Un regard, une image
le Mariage mystique de sainte Catherine de Lorenzo Lotto.
Lorenzo Lotto (Venise vers 1480-Lorette, 1556/7), un des plus grands peintres vénitiens du XVIe siècle était un personnage bizarre, dépressif et éternellement insatisfait. Sa carrière s'est pratiquement déroulée toute entière sur la terre ferme. Il est arrivé à Bergame en 1513 et y est resté jusqu'en 1525. Les années bergamesques sont parmi les plus heureuses et les plus fécondes.

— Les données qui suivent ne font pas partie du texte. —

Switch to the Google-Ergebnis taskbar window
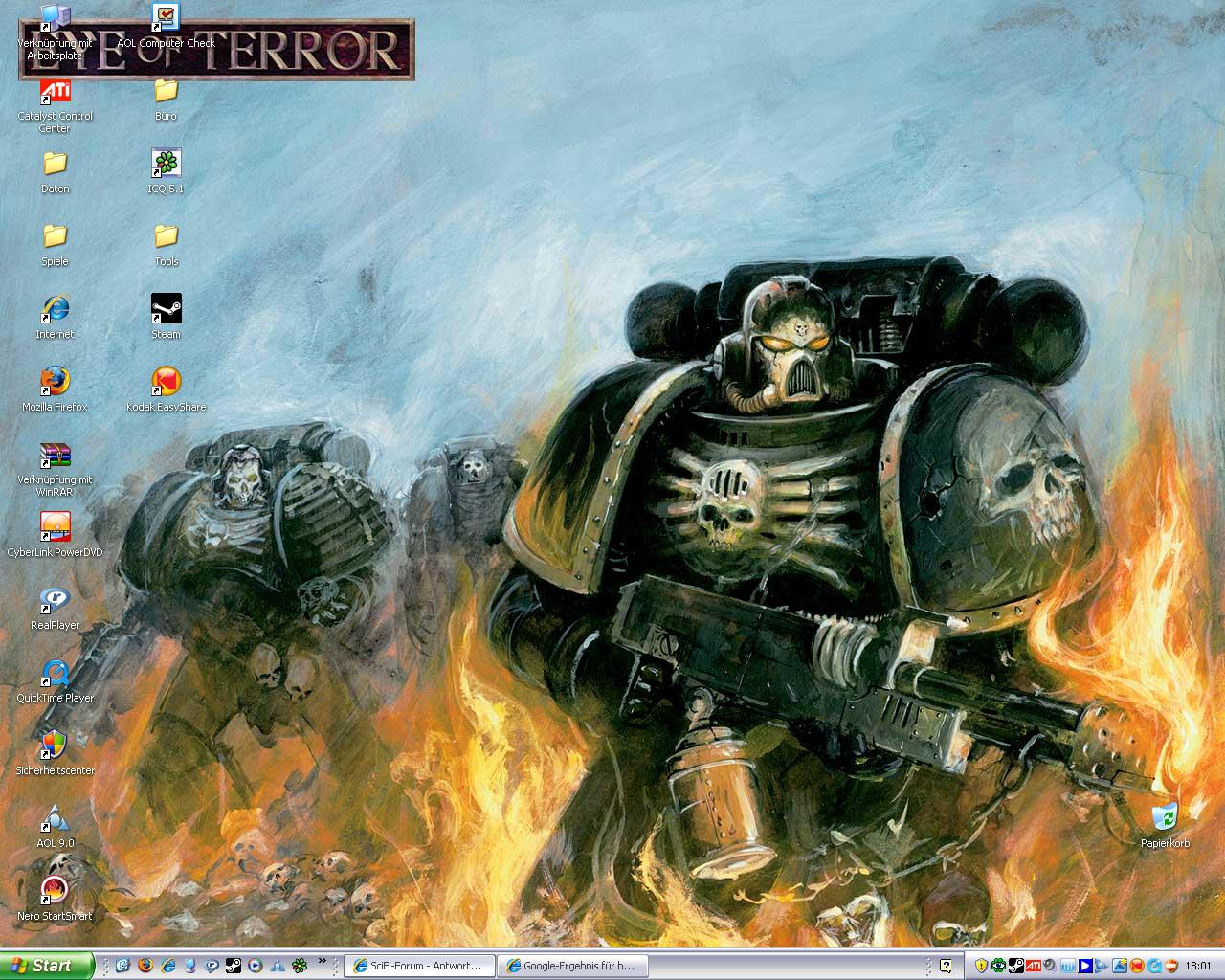Viewport: 1225px width, 980px height. tap(573, 966)
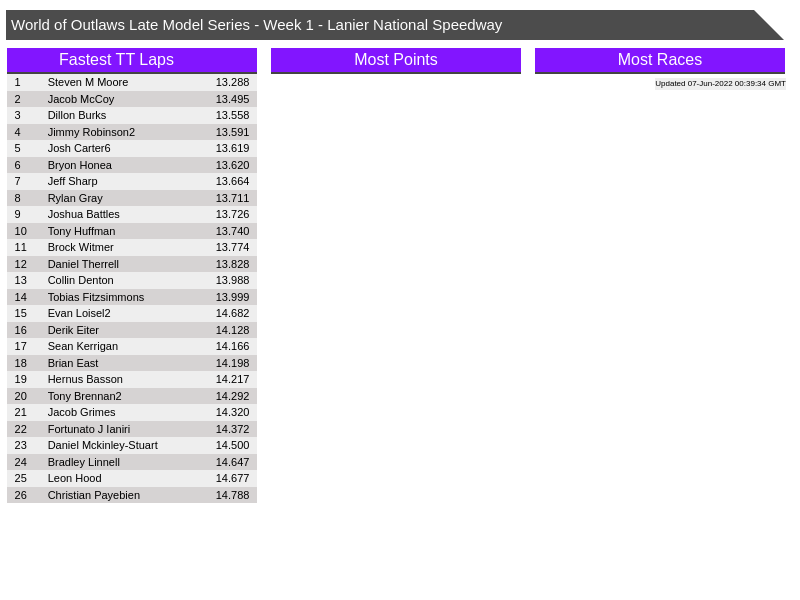This screenshot has height=600, width=800.
Task: Open Tobias Fitzsimmons entry
Action: pos(96,297)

Le Mariage mystique de Sainte Catherine date de 1523 et fut exécuté pour son logeur Niccolo Bonghi moyennant un an de loyer et une somme d'argent. Le commanditaire devait mourir peu de temps après et sa veuve donna le tableau à l'église San Michel al Pozzo Bianco à Bergame, église que le peintre avait ornée de fresques peu de temps auparavant. Le tableau fut mutilé par des soldats français au moment de la guerre entre François 1er et la République de Venise en 1527/8. Le grand rectangle gris qui surmonte le groupe de la Vierge, de l'enfant, de la sainte et de l'ange remplace un paysage encadré dans une fenêtre qui fut découpé alors.

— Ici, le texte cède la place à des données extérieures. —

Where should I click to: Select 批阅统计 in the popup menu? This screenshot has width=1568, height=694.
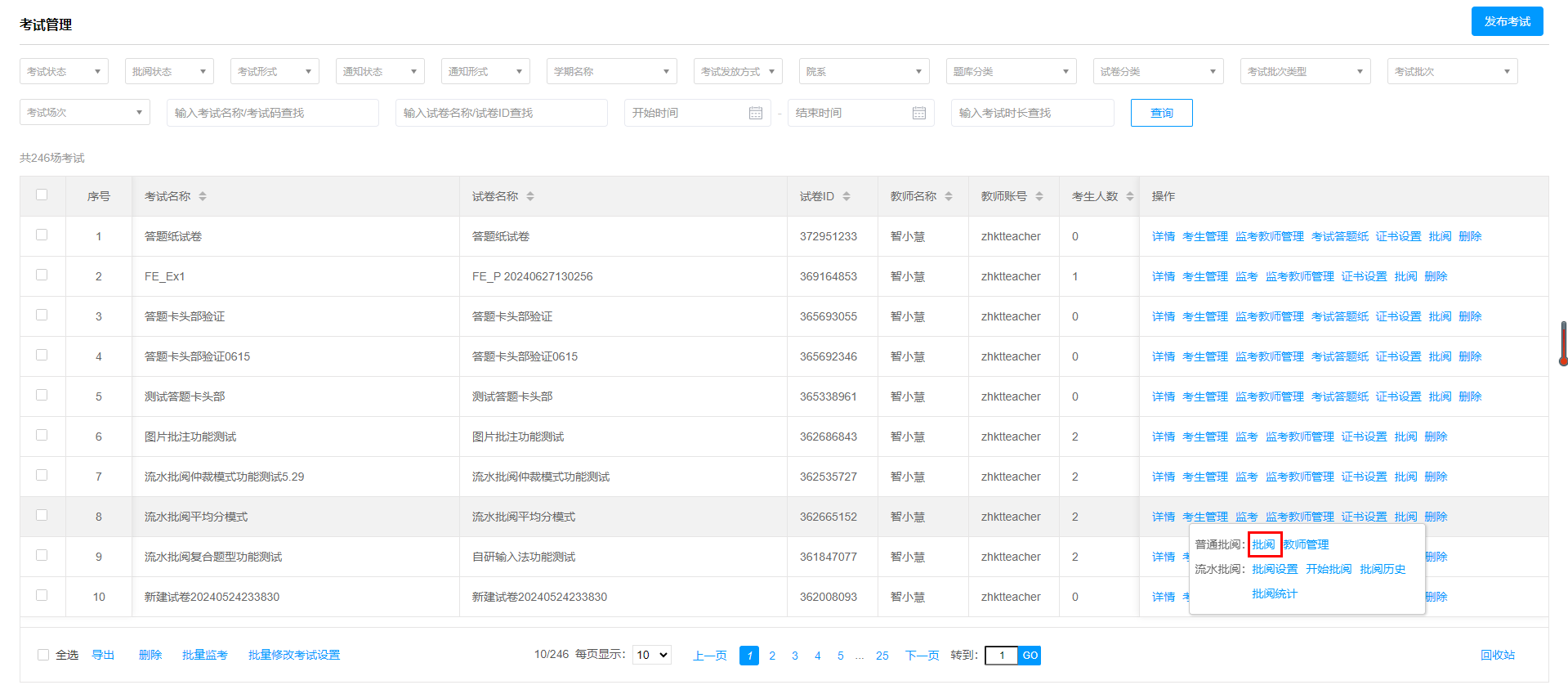coord(1275,593)
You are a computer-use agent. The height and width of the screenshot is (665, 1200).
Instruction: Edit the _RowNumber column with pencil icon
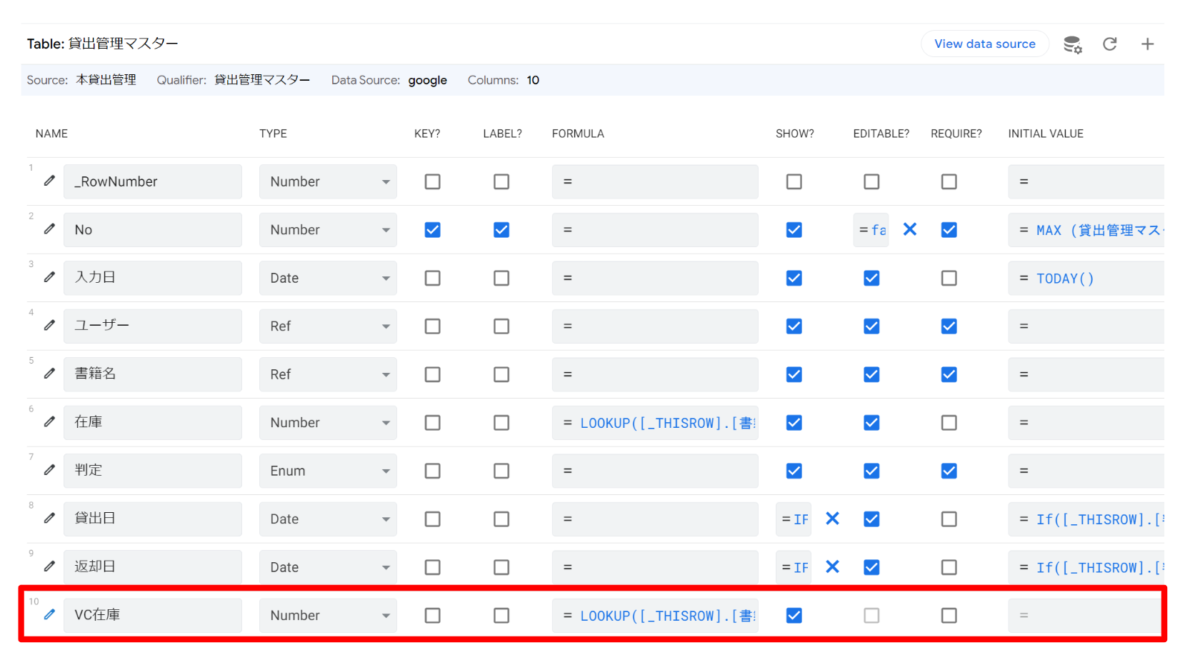(47, 181)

L'ensemble est typique de l'art de Lotto : on remarque de suite les couleurs riches, éclatantes, le rouge somptueux de la robe de la Vierge, ses manches bouffantes jaune orangé, les manches terre de Sienne de sainte Catherine qui chantent au contact du beau vert de son manteau et du bleu de ses avant-bras... La composition mouvementée, en diagonale, un peu arbitraire, est centrée sur les deux obliques dynamiques que forment l'enfant et la tête de la jeune femme. On remarquera que les personnages, enfermés dans leur monde personnel ne se regardent pas. Le commanditaire et la vierge fixent le spectateur, le bambin se concentre sur la main de la martyre qui elle-même détourne le regard d'une manière rêveuse. On notera aussi les riches tapis orientaux qui drapent l'appui de la fenêtre. Lotto s'était fait le spécialiste de ces objets de grand luxe, il en possédait un lui-même, et au XIXe siècle on a même donné son nom à un type de tapis dits Lotto.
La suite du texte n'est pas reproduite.